=== ASSIGNMENT 1 ===
Write out the passage of the interview on gut tissue research that begins with the words containing "Moffitt: Two big" and ends with "have robust solutions.".
=== ASSIGNMENT 2 ===
Write what comes next in the interview on gut tissue research, picking up after its final sentence.

=== EXCERPTED TEXT ===
Surrounded by early microbiome pioneers, I saw the opportunity. When I started my lab, the gut was a natural place: rich microbial communities, clear relevance to health and disease, and incredibly diverse host biology—development, nervous system, immunity, stroma. It let us push spatial transcriptomics on both microbes and host.

At Boston Children’s, we’ve been moving toward the clinic—mouse models and human samples in inflammatory bowel disease (IBD), for example—leveraging the clinical expertise here to make that translation. The amazing clinicians that are our colleagues have made this pivot to translational work possible.

What is the biggest challenge in moving from mouse to human gut tissue?

Moffitt: Two big ones:

  1. Logistics. Human tissue collection is nontrivial. You need a deeply committed, well-coordinated clinical team. We’ve been fortunate to partner with Scott Snapper and colleagues—they’re phenomenal.
  2. RNA preservation. MERFISH images RNA, which is fragile. Much of histology wasn’t designed for RNA integrity. Protocols that work in mouse under controlled conditions don’t necessarily translate to clinical workflows. We spent substantial effort optimizing fixation, processing, and sectioning for human samples, iterating closely with our clinical partners. That work was essential—and now we have robust solutions.

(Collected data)
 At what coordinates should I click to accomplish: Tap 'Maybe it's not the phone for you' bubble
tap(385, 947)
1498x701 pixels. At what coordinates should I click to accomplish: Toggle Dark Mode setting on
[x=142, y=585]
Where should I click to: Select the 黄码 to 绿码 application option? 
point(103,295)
--
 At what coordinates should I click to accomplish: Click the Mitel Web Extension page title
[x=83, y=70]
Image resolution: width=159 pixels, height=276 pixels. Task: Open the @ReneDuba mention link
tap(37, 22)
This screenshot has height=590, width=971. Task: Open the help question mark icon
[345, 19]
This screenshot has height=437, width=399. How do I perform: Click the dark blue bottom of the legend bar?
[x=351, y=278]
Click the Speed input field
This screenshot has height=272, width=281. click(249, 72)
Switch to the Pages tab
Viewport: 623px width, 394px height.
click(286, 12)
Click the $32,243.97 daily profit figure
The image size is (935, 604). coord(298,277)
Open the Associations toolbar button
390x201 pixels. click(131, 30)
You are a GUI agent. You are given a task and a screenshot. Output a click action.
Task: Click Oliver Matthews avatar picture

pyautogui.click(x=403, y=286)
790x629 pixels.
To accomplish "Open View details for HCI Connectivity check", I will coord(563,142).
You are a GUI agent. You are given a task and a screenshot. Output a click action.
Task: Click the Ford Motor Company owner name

=== EXPECTED OUTPUT 1 ===
Moffitt: Two big ones:

  1. Logistics. Human tissue collection is nontrivial. You need a deeply committed, well-coordinated clinical team. We’ve been fortunate to partner with Scott Snapper and colleagues—they’re phenomenal.
  2. RNA preservation. MERFISH images RNA, which is fragile. Much of histology wasn’t designed for RNA integrity. Protocols that work in mouse under controlled conditions don’t necessarily translate to clinical workflows. We spent substantial effort optimizing fixation, processing, and sectioning for human samples, iterating closely with our clinical partners. That work was essential—and now we have robust solutions.

=== EXPECTED OUTPUT 2 ===
Microbiome identification is hard when references are incomplete. With targeted probes, how do you handle unknown diversity?

Moffitt: It depends on the question. We’ve leaned on two major community advances:

  • Defined, whole-genome–sequenced microbial consortia in germ-free mice. Many labs have built communities—from 8 to ~100 species—where every member is cultured and sequenced. These recover key host phenotypes and give exquisite experimental control. For targeted imaging these controlled communities are exceedingly powerful as you know exactly what’s there.
  • Metagenomic reconstruction. Powerful pipelines can assemble genomes from samples. For clinical translation, one can match biopsies to fecal samples, reconstruct the patient-specific microbiome, and then design targeted probe sets accordingly. Not a solved problem, but the foundation is strong—and that makes it an exciting technical frontier with clear biological payoff.

Looking ahead a few years, what big biological questions are you most excited to tackle?

Moffitt: A central one:
What spatial structures exist within commensal gut communities, how conserved are they, and how do they influence stability, dynamics, and interactions?

Even in the gut—with peristalsis and flow—there are sharp gradients of antimicrobials, oxygen, pH, and nutrients. We’ve had few tools to study how those gradients shape community structure and function. We’re building those tools now.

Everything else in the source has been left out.